Syllabus

Note

This site is a work-in-progress and is actively being developed. Please check back frequently for updates.

Description

This seminar prepares students for original research contributions at evaluation-focused venues like CLEF. In a dual-track format, participants will first critically analyze the AI/ML/IR applied research landscape (Kaggle, KDD, NeurIPS, TREC, CLEF) to identify viable shared tasks, foster team formation, and initiate research proposals. Simultaneously, a hands-on track develops essential skills for using Georgia Tech's PACE supercomputing cluster, including SLURM, Apptainer, and building ML/IR pipelines with PyTorch and Hugging Face.

  • Track A (Applied Research Competition Discussion): Analyze various research competition platforms (e.g., Kaggle, CLEF, KDD Cup, NeurIPS Competitions, TREC), dissect methodologies and evaluation strategies from competition papers and reports, identify research gaps, and culminate in the formation of teams and development of a preliminary proposal for participation in a CLEF 2025 shared task.
  • Track B (PACE & ML/IR Pipeline Development): Gain practical experience using the Georgia Tech PACE HPC environment (OnDemand, SLURM, Apptainer), build and evaluate a core ML/IR pipeline involving embeddings, transfer learning, fine-tuning, and semantic search, and utilize essential Python libraries (e.g., PyTorch, Hugging Face, scikit-learn, FAISS) and workflow tools.

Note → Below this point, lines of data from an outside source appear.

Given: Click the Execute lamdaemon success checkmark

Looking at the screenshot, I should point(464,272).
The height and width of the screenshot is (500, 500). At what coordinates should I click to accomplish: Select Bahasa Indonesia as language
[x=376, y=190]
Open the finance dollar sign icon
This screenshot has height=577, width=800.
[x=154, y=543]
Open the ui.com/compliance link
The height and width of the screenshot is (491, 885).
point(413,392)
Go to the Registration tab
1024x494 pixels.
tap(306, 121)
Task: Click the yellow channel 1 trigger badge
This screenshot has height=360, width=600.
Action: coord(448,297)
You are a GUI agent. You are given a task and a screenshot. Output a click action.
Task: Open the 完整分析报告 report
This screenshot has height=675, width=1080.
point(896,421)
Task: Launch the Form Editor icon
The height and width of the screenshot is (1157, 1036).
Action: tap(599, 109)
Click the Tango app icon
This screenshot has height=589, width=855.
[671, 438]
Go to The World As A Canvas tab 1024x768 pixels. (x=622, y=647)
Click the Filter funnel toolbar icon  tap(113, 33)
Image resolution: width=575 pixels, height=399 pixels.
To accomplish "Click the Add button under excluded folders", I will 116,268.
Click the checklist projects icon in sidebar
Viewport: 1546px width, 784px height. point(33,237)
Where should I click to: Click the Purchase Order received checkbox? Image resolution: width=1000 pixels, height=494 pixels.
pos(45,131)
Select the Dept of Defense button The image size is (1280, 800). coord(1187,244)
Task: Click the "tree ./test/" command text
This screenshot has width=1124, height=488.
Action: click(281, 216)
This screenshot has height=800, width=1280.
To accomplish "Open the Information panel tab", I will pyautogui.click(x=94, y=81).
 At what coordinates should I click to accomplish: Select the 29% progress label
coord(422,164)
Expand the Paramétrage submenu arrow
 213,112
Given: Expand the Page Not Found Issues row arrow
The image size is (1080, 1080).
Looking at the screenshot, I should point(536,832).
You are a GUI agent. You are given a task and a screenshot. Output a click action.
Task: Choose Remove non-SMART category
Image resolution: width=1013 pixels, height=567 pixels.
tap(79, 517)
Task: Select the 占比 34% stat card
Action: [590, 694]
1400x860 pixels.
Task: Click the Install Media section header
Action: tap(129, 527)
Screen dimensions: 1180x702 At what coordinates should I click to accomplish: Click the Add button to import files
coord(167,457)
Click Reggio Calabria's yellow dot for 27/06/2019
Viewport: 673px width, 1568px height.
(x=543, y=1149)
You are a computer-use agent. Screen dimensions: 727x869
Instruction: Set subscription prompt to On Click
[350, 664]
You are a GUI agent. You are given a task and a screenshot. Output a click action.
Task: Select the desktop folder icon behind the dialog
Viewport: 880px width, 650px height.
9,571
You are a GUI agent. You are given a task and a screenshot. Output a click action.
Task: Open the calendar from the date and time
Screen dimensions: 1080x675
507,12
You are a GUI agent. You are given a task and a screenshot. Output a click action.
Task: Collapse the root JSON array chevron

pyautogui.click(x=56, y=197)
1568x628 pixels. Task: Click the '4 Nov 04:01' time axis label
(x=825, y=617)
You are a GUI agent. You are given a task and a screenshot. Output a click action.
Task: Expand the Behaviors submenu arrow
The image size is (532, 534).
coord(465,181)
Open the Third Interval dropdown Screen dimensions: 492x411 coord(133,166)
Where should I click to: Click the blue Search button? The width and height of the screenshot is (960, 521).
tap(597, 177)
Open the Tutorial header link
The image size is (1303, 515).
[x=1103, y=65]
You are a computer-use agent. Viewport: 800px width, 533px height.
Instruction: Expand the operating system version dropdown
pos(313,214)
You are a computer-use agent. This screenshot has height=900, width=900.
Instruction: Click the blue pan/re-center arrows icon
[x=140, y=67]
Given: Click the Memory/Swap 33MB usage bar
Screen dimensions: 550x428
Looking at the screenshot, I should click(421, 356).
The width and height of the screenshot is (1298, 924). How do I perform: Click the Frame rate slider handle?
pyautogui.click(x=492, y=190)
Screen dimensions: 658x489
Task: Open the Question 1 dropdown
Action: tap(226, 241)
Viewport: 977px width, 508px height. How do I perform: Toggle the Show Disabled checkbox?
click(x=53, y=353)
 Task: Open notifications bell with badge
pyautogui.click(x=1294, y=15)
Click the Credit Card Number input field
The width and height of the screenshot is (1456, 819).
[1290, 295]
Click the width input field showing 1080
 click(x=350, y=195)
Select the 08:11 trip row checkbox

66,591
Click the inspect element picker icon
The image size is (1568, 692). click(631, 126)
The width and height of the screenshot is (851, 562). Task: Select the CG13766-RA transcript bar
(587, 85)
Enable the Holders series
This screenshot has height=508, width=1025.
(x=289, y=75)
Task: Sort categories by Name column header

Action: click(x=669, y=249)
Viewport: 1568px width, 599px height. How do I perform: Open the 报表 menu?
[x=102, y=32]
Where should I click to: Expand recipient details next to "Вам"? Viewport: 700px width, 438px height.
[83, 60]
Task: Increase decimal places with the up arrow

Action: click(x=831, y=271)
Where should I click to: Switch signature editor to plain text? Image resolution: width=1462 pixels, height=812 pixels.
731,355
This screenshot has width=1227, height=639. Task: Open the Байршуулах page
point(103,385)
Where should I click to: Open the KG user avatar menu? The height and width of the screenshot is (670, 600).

The seminar culminates in students being equipped to propose and execute original research for competitive academic workshops.

Learning Outcomes

Upon successful completion of this seminar, students will be able to:

  1. Critically Evaluate Research and Platforms Analyze the structure, methodologies, and evaluation paradigms of applied AI/ML platforms (e.g., CLEF, Kaggle, NeurIPS), and critique diverse research outputs to identify strengths, weaknesses, and research opportunities.
  2. Design Research Proposals Develop structured research proposals for shared tasks, including problem framing, methodology, evaluation plans, and collaboration strategies.
  3. Apply Core ML/IR Concepts Understand key components of ML and information retrieval pipelines, such as embeddings, transfer learning, and evaluation metrics like MAP/NDCG.
  4. Leverage HPC and Engineering Tools Utilize the PACE HPC environment and foundational tools (SLURM, Apptainer, MLflow/WandB) for efficient experimentation and reproducibility.
  5. Collaborate and Communicate Effectively Use Git/GitHub for project collaboration and present technical findings clearly in both written and oral formats.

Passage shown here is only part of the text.